Invoice Finance for Retail — UK eligibility guide
Sector-specific underwriting context layered on top of the base retail sector page and the base invoice finance guide.
Eligibility guidance only - not financial advice, not a loan offer, not a guarantee of approval. Lendrly is not FCA-authorised and is not a credit broker.
In short
Invoice Finance for UK retail businesses combines a sector pattern Lendrly tracks closely with a finance type that has its own underwriting shape. B2B SMEs invoicing on 30-120 day credit terms with quality debtors. In the retail sector specifically, the lenders that tend to fit are ones already comfortable with the retail cash cycle, asset profile and customer mix. Typical amounts sit at up to 90% of eligible invoice value; facilities scale from £10k to several million. and decisions usually land within initial setup 1-3 weeks; ongoing draws often same-day. Final eligibility, pricing and limits are set by the lender at underwriting and depend on the full trading picture.
What underwriters in the retail sector typically watch for
The list below is specific to UK retail businesses seeking invoice finance — distinct from the generic blockers for either the sector or the product on its own.
- Most retailers are B2C card-led and have no eligible invoice ledger — invoice finance only fits the small share of retailers running a wholesale or trade-counter side.
- Concession and consignment income (typical for boutique multi-brand retailers) usually doesn't qualify as an invoice the lender can advance against.

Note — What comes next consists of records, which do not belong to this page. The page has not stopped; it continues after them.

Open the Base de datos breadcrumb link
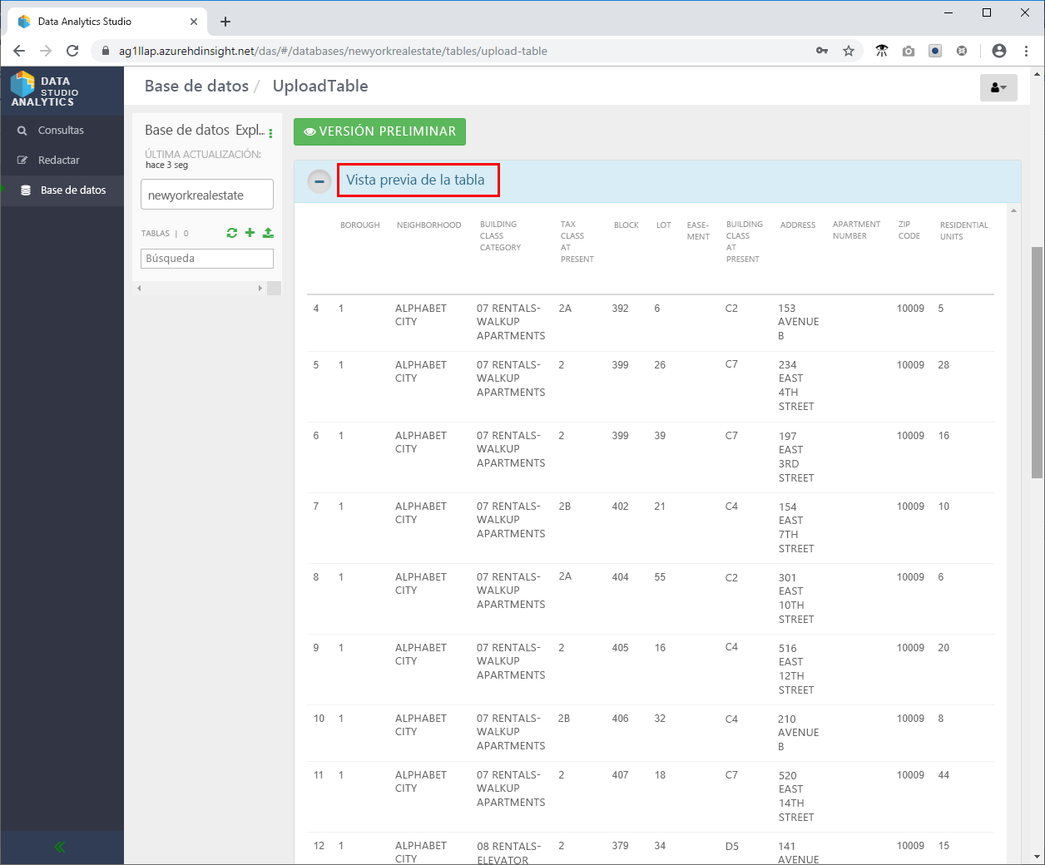The image size is (1045, 865). click(196, 86)
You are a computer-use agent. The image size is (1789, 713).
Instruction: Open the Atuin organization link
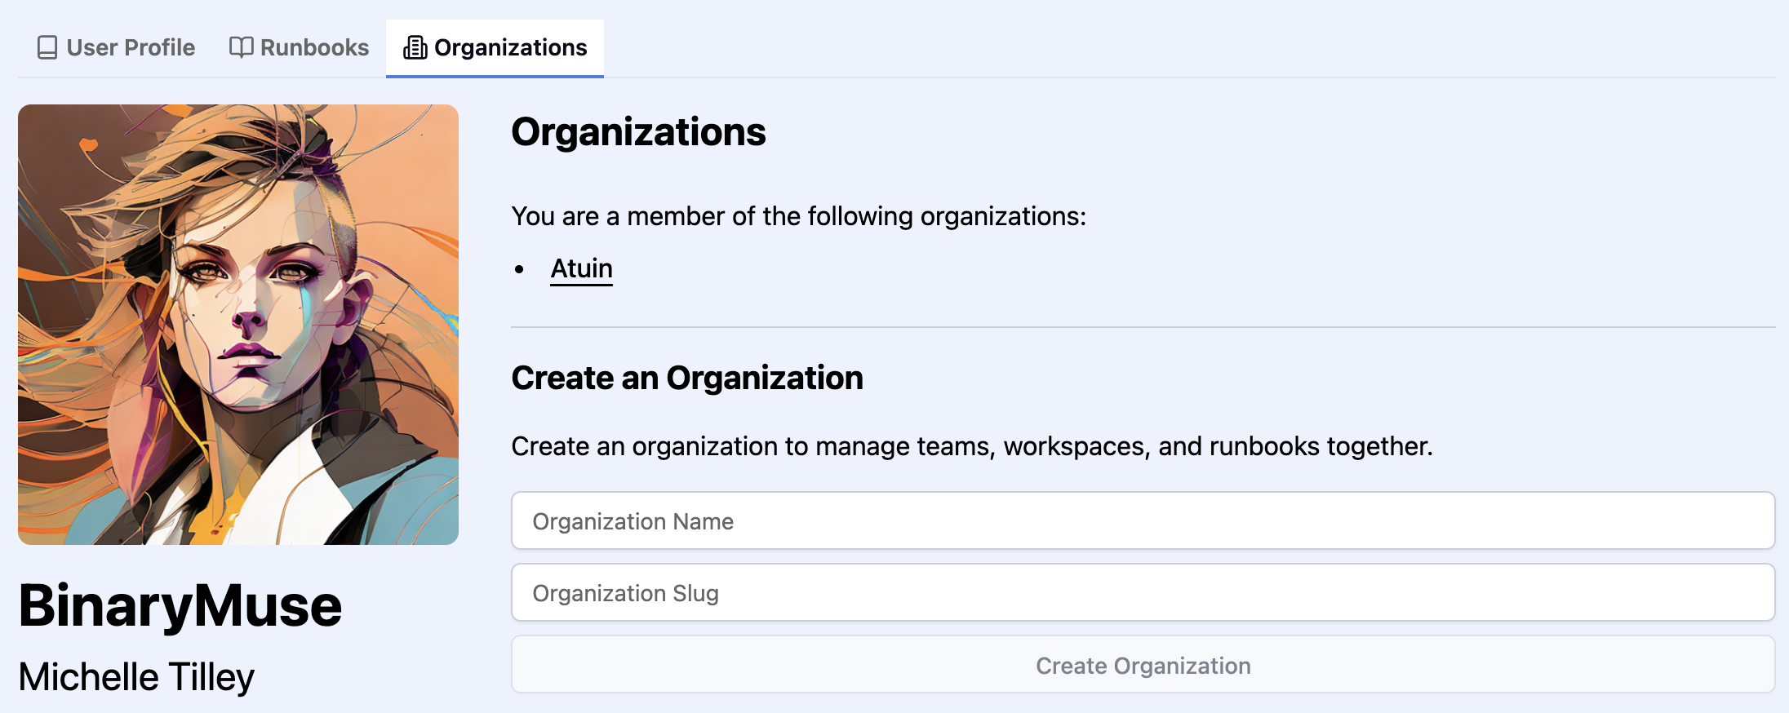(581, 268)
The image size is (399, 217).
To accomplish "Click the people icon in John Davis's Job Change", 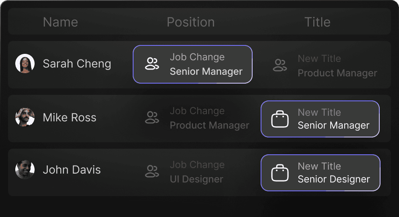I will tap(152, 171).
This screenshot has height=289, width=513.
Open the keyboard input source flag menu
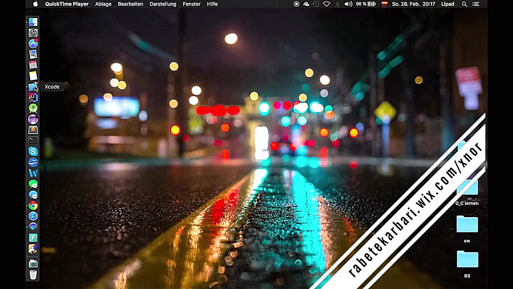pyautogui.click(x=384, y=4)
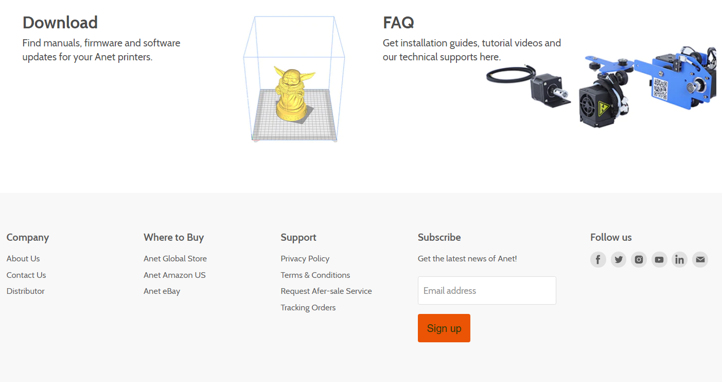Open Anet's YouTube channel icon
Screen dimensions: 722x382
pos(659,259)
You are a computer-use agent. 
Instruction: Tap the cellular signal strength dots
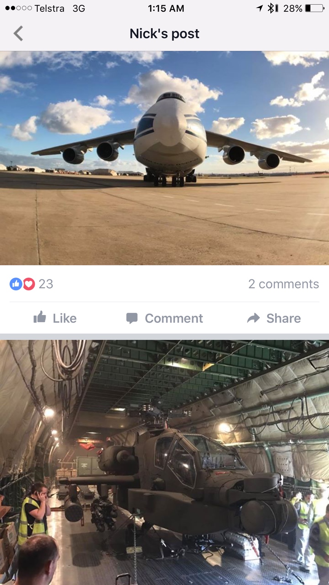click(x=18, y=8)
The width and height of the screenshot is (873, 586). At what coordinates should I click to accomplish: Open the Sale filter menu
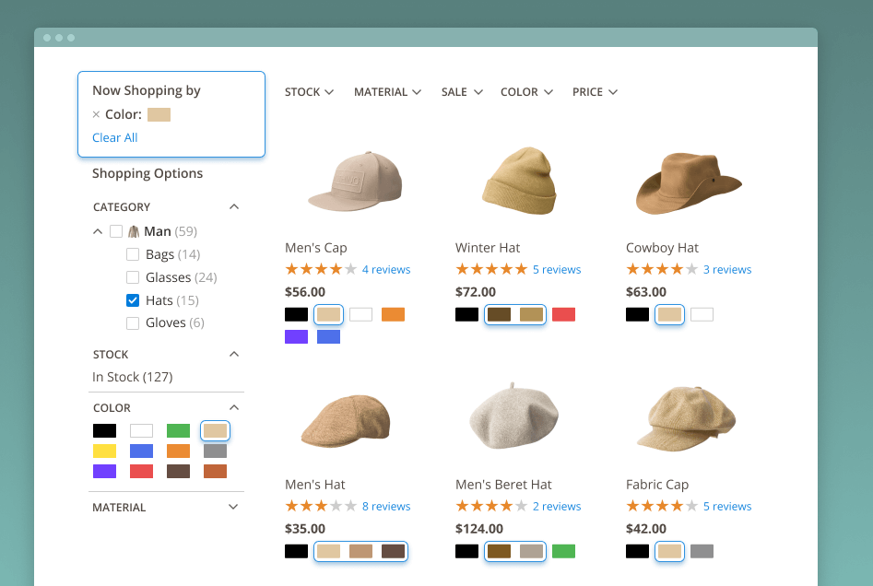[x=461, y=92]
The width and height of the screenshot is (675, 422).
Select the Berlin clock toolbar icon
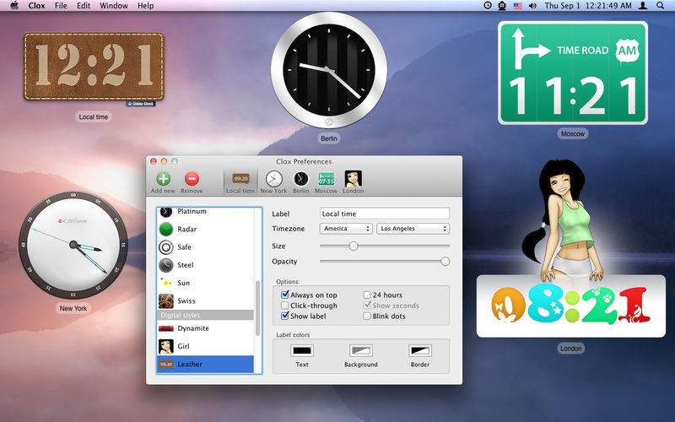[x=300, y=179]
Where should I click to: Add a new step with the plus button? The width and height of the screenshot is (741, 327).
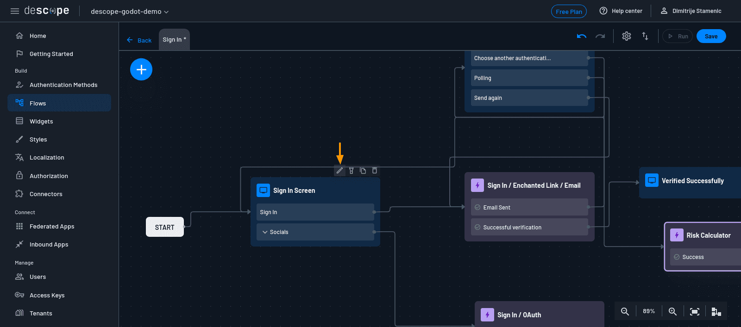click(141, 69)
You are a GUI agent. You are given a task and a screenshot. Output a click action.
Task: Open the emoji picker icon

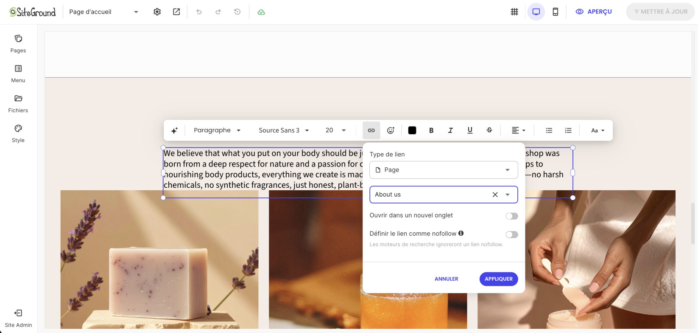(391, 130)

- Marketplace settlement reports (Amazon, eBay, Etsy) are not invoices in the lender's sense — they're netted payouts and most IF lenders won't fund them.
- Retailers selling to a small cluster of trade customers (one or two boutique chains) face advance-rate cuts because of debtor concentration.
Documents that help in retail invoice finance applications
Lenders ask for slightly different documents depending on the sector. Expect to provide most of the following when applying for invoice finance as a retail business.
- An aged debtor report from the accounting system showing trade customers, terms and any disputes.
- Sample invoices and copies of supply agreements with any concession or wholesale partners.
- Last 12 months of management accounts split between retail (B2C) and wholesale (B2B) income.
- Confirmation of credit-insurance arrangements if the retailer already insures large trade debtors.
Timing the application
Worth opening a conversation with an IF lender before peak — a facility put in place in September can release working capital against trade orders shipped in October-November, which is when retail wholesalers usually feel the cashflow squeeze.
Worked example
A homeware retailer with a £200k a year wholesale side selling to independent garden centres on 30-day terms might place around £15-25k of unpaid B2B invoices into a selective invoice finance facility at any one time. Advance rates typically sit at 70-85% of the eligible invoice on this profile, depending on debtor mix and dispute history. The retail B2C side of the business would be excluded from the facility.
Illustrative only. Final amounts, pricing and structure are set by the lender at underwriting.
Practical lender tips for retail invoice finance
- Selective (single-invoice) finance from a lender like Kriya or MarketFinance often fits better than a whole-turnover facility where the wholesale side is small relative to retail.
- If the wholesale customer is a household-name retailer (a major supermarket), some IF lenders will offer better advance rates because debtor risk is low.